**Stored items:**

◇ ◇ ◇ ◇

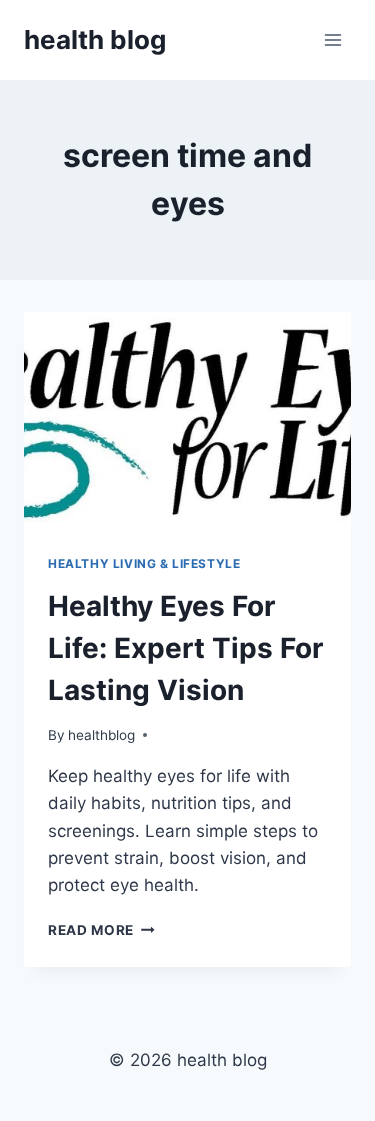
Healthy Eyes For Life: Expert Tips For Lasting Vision (185, 648)
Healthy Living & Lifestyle (144, 563)
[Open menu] (332, 39)
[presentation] (187, 421)
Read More (101, 930)
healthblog (101, 735)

◇ ◇ ◇ ◇

Give back, unchanged, the line that holds "Healthy Living & Lifestyle (144, 563)" along with all lines after it through the last line above.

**Final answer:**
Healthy Living & Lifestyle (144, 563)
[Open menu] (332, 39)
[presentation] (187, 421)
Read More (101, 930)
healthblog (101, 735)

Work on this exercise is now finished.